▶ _What the exercise asks_:
Substitute "Portfolio" for "Watchlist" in the listing, from the line containing "Task: Uncheck the" through the end of the listing, and reproduce only those lines with everything else unchanged.

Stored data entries
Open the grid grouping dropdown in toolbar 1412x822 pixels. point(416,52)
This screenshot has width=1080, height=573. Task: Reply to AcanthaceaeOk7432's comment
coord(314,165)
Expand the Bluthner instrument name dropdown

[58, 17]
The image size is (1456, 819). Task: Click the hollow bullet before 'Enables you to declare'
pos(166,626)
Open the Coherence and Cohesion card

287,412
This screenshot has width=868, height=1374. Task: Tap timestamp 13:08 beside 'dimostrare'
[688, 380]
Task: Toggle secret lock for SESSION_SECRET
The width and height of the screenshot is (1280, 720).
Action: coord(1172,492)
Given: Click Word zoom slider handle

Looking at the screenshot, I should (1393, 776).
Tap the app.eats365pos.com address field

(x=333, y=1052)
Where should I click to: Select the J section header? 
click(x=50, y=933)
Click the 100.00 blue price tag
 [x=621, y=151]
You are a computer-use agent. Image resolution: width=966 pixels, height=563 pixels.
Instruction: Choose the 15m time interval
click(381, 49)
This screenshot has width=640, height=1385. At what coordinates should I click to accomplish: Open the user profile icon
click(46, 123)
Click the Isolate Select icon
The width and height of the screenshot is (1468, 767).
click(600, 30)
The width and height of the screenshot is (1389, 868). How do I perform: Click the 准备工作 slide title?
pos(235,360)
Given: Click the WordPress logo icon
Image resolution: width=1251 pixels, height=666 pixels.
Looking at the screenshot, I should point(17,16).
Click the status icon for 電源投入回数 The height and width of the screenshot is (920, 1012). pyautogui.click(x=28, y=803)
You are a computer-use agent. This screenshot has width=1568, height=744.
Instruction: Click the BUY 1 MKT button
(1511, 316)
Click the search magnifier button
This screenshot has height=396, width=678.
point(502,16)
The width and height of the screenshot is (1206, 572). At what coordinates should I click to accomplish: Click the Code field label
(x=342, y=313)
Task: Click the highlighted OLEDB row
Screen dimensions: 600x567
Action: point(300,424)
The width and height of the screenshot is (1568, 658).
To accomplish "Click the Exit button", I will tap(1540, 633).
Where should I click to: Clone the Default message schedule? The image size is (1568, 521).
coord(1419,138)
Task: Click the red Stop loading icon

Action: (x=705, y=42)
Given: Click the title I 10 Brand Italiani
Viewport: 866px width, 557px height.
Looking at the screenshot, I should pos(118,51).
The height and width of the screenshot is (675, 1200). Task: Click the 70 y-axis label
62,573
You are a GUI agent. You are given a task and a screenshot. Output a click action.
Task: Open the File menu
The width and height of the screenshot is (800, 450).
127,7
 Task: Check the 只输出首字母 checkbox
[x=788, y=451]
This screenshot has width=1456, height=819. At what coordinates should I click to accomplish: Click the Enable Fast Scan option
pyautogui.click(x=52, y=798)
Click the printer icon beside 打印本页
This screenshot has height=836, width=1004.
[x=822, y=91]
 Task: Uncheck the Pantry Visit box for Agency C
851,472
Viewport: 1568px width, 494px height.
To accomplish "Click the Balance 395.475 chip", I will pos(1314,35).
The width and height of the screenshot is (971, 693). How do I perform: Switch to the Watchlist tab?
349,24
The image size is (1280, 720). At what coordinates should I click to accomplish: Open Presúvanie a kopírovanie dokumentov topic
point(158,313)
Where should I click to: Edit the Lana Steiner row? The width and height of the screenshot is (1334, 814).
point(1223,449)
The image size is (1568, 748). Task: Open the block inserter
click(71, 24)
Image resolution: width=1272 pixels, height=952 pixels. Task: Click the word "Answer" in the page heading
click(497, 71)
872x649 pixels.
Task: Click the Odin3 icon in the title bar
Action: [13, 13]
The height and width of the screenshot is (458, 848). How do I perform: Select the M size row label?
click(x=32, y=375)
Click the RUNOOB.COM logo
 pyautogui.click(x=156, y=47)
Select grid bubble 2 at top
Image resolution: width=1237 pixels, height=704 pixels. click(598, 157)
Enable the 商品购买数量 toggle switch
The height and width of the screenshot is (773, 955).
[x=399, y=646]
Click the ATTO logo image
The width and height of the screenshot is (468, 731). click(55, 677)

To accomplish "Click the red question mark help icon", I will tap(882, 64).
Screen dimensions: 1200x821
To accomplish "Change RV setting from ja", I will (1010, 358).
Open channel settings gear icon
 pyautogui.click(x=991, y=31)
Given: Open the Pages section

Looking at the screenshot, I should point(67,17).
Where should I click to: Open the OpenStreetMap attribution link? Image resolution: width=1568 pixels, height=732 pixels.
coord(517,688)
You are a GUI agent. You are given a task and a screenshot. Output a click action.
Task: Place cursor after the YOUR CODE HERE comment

▶ _Full answer_:
 Task: Uncheck the Pantry Visit box for Agency C
851,472
Viewport: 1568px width, 494px height.
To accomplish "Click the Balance 395.475 chip", I will pos(1314,35).
The width and height of the screenshot is (971, 693). How do I perform: Switch to the Portfolio tab?
349,24
The image size is (1280, 720). At what coordinates should I click to accomplish: Open Presúvanie a kopírovanie dokumentov topic
point(158,313)
Where should I click to: Edit the Lana Steiner row? The width and height of the screenshot is (1334, 814).
point(1223,449)
The image size is (1568, 748). Task: Open the block inserter
click(71, 24)
Image resolution: width=1272 pixels, height=952 pixels. Task: Click the word "Answer" in the page heading
click(497, 71)
872x649 pixels.
Task: Click the Odin3 icon in the title bar
Action: [13, 13]
The height and width of the screenshot is (458, 848). How do I perform: Select the M size row label?
click(x=32, y=375)
Click the RUNOOB.COM logo
 pyautogui.click(x=156, y=47)
Select grid bubble 2 at top
Image resolution: width=1237 pixels, height=704 pixels. click(598, 157)
Enable the 商品购买数量 toggle switch
The height and width of the screenshot is (773, 955).
[x=399, y=646]
Click the ATTO logo image
The width and height of the screenshot is (468, 731). click(55, 677)

To accomplish "Click the red question mark help icon", I will tap(882, 64).
Screen dimensions: 1200x821
To accomplish "Change RV setting from ja", I will (1010, 358).
Open channel settings gear icon
 pyautogui.click(x=991, y=31)
Given: Open the Pages section

Looking at the screenshot, I should point(67,17).
Where should I click to: Open the OpenStreetMap attribution link? Image resolution: width=1568 pixels, height=732 pixels.
coord(517,688)
You are a GUI agent. You are given a task and a screenshot. Output a click action.
Task: Place cursor after the YOUR CODE HERE comment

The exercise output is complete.